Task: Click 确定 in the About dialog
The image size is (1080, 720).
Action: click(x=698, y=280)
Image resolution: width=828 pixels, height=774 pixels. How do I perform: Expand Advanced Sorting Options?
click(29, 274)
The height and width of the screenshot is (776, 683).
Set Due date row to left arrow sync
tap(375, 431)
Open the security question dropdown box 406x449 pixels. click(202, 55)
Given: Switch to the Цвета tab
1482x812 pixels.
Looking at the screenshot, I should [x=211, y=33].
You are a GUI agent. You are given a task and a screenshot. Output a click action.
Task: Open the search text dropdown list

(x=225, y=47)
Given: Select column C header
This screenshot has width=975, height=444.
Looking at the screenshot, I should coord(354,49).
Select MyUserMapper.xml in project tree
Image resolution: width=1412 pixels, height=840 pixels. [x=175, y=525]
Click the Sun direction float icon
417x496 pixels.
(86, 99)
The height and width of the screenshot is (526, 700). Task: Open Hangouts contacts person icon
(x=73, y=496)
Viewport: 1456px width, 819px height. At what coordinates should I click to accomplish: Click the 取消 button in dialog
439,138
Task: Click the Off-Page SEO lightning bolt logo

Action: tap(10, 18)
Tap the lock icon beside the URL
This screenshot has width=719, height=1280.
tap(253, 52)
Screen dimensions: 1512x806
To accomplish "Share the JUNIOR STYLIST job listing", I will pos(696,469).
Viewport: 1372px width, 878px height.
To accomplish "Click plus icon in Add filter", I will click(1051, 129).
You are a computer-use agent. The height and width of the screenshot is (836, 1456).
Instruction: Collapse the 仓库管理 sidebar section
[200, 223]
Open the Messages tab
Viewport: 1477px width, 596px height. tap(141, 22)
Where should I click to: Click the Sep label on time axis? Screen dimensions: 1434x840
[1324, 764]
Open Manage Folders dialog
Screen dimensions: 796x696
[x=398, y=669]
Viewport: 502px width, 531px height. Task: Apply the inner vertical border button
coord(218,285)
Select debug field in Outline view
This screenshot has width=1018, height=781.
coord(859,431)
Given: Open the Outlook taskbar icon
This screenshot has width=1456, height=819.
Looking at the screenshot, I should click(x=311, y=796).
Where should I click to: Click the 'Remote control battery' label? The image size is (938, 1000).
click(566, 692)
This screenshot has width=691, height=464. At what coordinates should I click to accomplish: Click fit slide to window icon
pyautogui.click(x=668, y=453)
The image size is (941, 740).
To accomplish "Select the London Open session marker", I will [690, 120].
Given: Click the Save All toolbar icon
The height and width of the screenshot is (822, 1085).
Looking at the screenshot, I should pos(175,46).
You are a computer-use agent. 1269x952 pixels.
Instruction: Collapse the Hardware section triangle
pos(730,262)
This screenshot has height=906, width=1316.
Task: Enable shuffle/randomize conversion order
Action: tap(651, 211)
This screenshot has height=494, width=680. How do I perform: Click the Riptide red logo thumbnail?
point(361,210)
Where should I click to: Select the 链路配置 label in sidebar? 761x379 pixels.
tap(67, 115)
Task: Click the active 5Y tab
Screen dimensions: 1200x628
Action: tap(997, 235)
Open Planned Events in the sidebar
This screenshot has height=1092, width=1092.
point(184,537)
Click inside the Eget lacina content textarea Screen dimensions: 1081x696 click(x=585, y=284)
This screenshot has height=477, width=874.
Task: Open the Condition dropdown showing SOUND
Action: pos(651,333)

===============

Rewrite all of the data above, replacing "Instruction" with "Goal" and leaving everything else the same.

Finished answer:
Task: Click 确定 in the About dialog
The image size is (1080, 720).
Action: click(x=698, y=280)
Image resolution: width=828 pixels, height=774 pixels. How do I perform: Expand Advanced Sorting Options?
click(29, 274)
The height and width of the screenshot is (776, 683).
Set Due date row to left arrow sync
tap(375, 431)
Open the security question dropdown box 406x449 pixels. click(202, 55)
Given: Switch to the Цвета tab
1482x812 pixels.
Looking at the screenshot, I should [x=211, y=33].
You are a GUI agent. You are given a task and a screenshot. Output a click action.
Task: Open the search text dropdown list

(x=225, y=47)
Given: Select column C header
This screenshot has width=975, height=444.
Looking at the screenshot, I should coord(354,49).
Select MyUserMapper.xml in project tree
Image resolution: width=1412 pixels, height=840 pixels. [x=175, y=525]
Click the Sun direction float icon
417x496 pixels.
(86, 99)
The height and width of the screenshot is (526, 700). Task: Open Hangouts contacts person icon
(x=73, y=496)
Viewport: 1456px width, 819px height. At what coordinates should I click to accomplish: Click the 取消 button in dialog
439,138
Task: Click the Off-Page SEO lightning bolt logo

Action: tap(10, 18)
Tap the lock icon beside the URL
This screenshot has width=719, height=1280.
tap(253, 52)
Screen dimensions: 1512x806
To accomplish "Share the JUNIOR STYLIST job listing", I will pos(696,469).
Viewport: 1372px width, 878px height.
To accomplish "Click plus icon in Add filter", I will click(1051, 129).
You are a computer-use agent. The height and width of the screenshot is (836, 1456).
Goal: Collapse the 仓库管理 sidebar section
[200, 223]
Open the Messages tab
Viewport: 1477px width, 596px height. tap(141, 22)
Where should I click to: Click the Sep label on time axis? Screen dimensions: 1434x840
[1324, 764]
Open Manage Folders dialog
Screen dimensions: 796x696
[x=398, y=669]
Viewport: 502px width, 531px height. Task: Apply the inner vertical border button
coord(218,285)
Select debug field in Outline view
This screenshot has width=1018, height=781.
coord(859,431)
Given: Open the Outlook taskbar icon
This screenshot has width=1456, height=819.
Looking at the screenshot, I should click(x=311, y=796).
Where should I click to: Click the 'Remote control battery' label? The image size is (938, 1000).
click(566, 692)
This screenshot has width=691, height=464. At what coordinates should I click to accomplish: Click fit slide to window icon
pyautogui.click(x=668, y=453)
The image size is (941, 740).
To accomplish "Select the London Open session marker", I will [690, 120].
Given: Click the Save All toolbar icon
The height and width of the screenshot is (822, 1085).
Looking at the screenshot, I should pos(175,46).
You are a computer-use agent. 1269x952 pixels.
Goal: Collapse the Hardware section triangle
pos(730,262)
This screenshot has height=906, width=1316.
Task: Enable shuffle/randomize conversion order
Action: tap(651, 211)
This screenshot has height=494, width=680. How do I perform: Click the Riptide red logo thumbnail?
point(361,210)
Where should I click to: Select the 链路配置 label in sidebar? 761x379 pixels.
tap(67, 115)
Task: Click the active 5Y tab
Screen dimensions: 1200x628
Action: tap(997, 235)
Open Planned Events in the sidebar
This screenshot has height=1092, width=1092.
point(184,537)
Click inside the Eget lacina content textarea Screen dimensions: 1081x696 click(x=585, y=284)
This screenshot has height=477, width=874.
Task: Open the Condition dropdown showing SOUND
Action: pos(651,333)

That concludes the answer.